Orchid Classics ORC100025

1 CD • 67min • 2010, 2011

12.12.2012

Künstlerische Qualität:
Künstlerische Qualität: 9
Klangqualität:
Klangqualität: 9
Gesamteindruck:
Gesamteindruck: 9

Marianna Shirinyans neue Veröffentlichung ist ein Wagnis. Nicht, weil sich die aus Armenien stammende und beim ARD Musikwettbewerb 2006 gleich mehrfach ausgezeichnete Pianistin mit Beethovens Klavierkonzert Nr. 1 C-Dur op. 15 einer schier erdrückenden Vielzahl von Vergleichsaufnahmen stellen muss. Sondern aufgrund der Tatsache, dass man bei dem zweiten Werk der CD, dem Klavierkonzert C-Dur op. 7 von Friedrich Kuhlau (1786-1832) leicht den Eindruck gewinnen kann, als handele es sich um eine belanglose Kopie des ersten. Kuhlau, seit 1818 dänischer Hofkomponist in Kopenhagen, war nicht nur mit Beethoven bekannt. Beethoven war tatsächlich sein Leitbild und sein Konzert ist unüberhörbar angelehnt an Beethovens Nr. 1. Über die Tonart hinaus sind beiden gemeinsam der gesamte Aufbau und ein stark improvisatorischer Zug. Überdeutliche Ähnlichkeiten bestehen in der Orchesterbesetzung und Tonartenwahl aller drei Sätze, zudem in der Themengestaltung und in der Ausgestaltung des Klavierparts schlechthin. Schließlich zeugen beide mit Bravourtechnik, brillantem Passagenwerk und einer Vielzahl an imitatorischen Satzkünsten inmitten einer sehr reichen Harmonik von den virtuosen Fertigkeiten ihrer Schöpfer (allerdings erhalten die Solokadenzen bei Beethoven ein weitaus größeres Gewicht als bei Kuhlau).

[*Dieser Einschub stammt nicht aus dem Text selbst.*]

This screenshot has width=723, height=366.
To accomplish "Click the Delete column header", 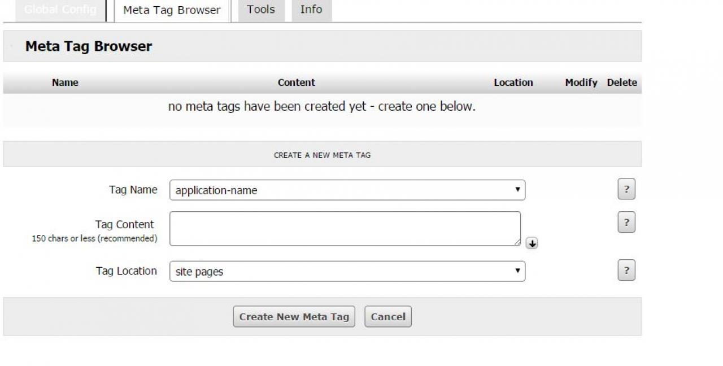I will [622, 82].
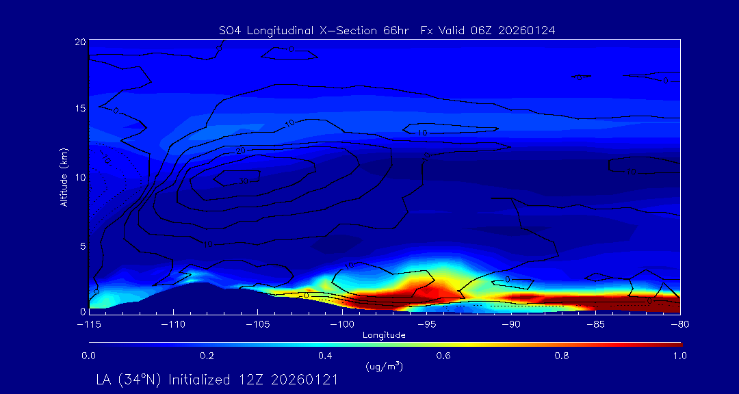This screenshot has height=394, width=739.
Task: Select the 0.8 color bar label
Action: (562, 356)
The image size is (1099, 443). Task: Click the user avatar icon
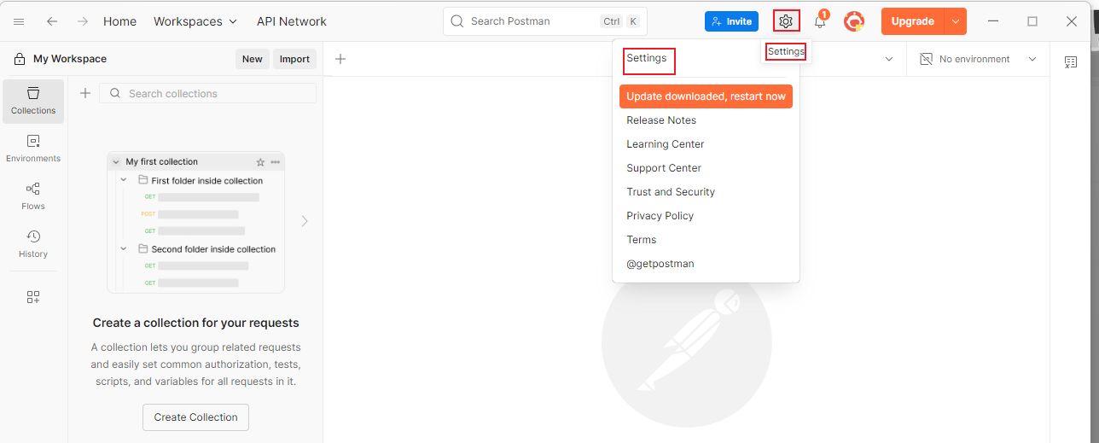tap(854, 21)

Und doch ist das Kuhlau-Konzert eher als inspiriert von Beethovens Nr. 1 zu bezeichnen als eine bloße Kopie dessen zu sein. Als Beispiel mag das zweite Thema des Kopfsatzes dienen. Es steht eben nicht im Kontrast zum Hauptthema, sondern entwickelt sich aus diesem recht organisch und wird schließlich zum Zentrum des ganzen Satzes. Ein weiteres Beispiel ist die harmonische Entwicklung bzw. das reiche modulatorische Geschehen, das sehr schnell in andere Richtungen führt, als es bei Beethoven der Fall ist. Spätestens hier kommt Marianna Shirinyan ins Spiel. Mit einem sehr wandlungsfähigen Anschlag sowie einer hoch differenzierten Artikulations- und Phrasierungskunst gelingt es ihr auf bestechende Weise, eben diese Unterschiede herauszuarbeiten und Dank zahlreicher agogischer Finessen zu einer sehr beredten Deutung zu gelangen. Dass das Kuhlau-Werk lichter und durchsichtiger gebaut ist, als das Beethovens, fällt kaum ins Gewicht, entwickelt es doch unter den Händen der Pianistin die gleiche spannungsvolle Energie, die dem Beethoven-Konzert eigen ist.

Energiegeladen und konturenscharf, dabei aber auch anmutig, das lyrisch kantable wie das improvisatorische Moment gleichermaßen betonend und zugleich erfrischend spielerisch wirkend, kommt die transparente, zügige und deutlich ausformulierte Beethoven-Lesart von Marianna Shirinyan und dem Philharmonischen Orchester Kophenhagen daher. Manch einem mag vielleicht das Dramatische zu kurz kommen. Persönlich ziehe ich aber Shirinyans sehr zielgerichtete Beethoven-Interpretation eindeutig der doch recht bedeutungsschwangeren von Pierre-Laurent Aimard und Nikolaus Harnoncourt vor, die fast durchweg nicht nur eine unnötig lastende Schwere vermittelt, sondern auch eine merkwürdige Orientierungslosigkeit. Shirinyans Spiel ist ausgesprochen reich an Klangfarben und voller überraschender gestalterischer Ideen, die sich auch in den Kadenzen der Ecksätze bemerkbar machen. „Musik als Klangrede" – hier ist sie verwirklicht. Großen Anteil daran hat das Philharmonische Orchester Kopenhagen, das unter der Leitung von Michael Francis (Beethoven) und Rolf Gupta (Kuhlau) stets gemeinsam mit der Pianistin atmet, sich als gleichrangiger Partner versteht, sich immer wieder zu innigen Dialogen mit der Solistin aufschwingt und dabei jederzeit völlig natürlich im Ausdruck bleibt.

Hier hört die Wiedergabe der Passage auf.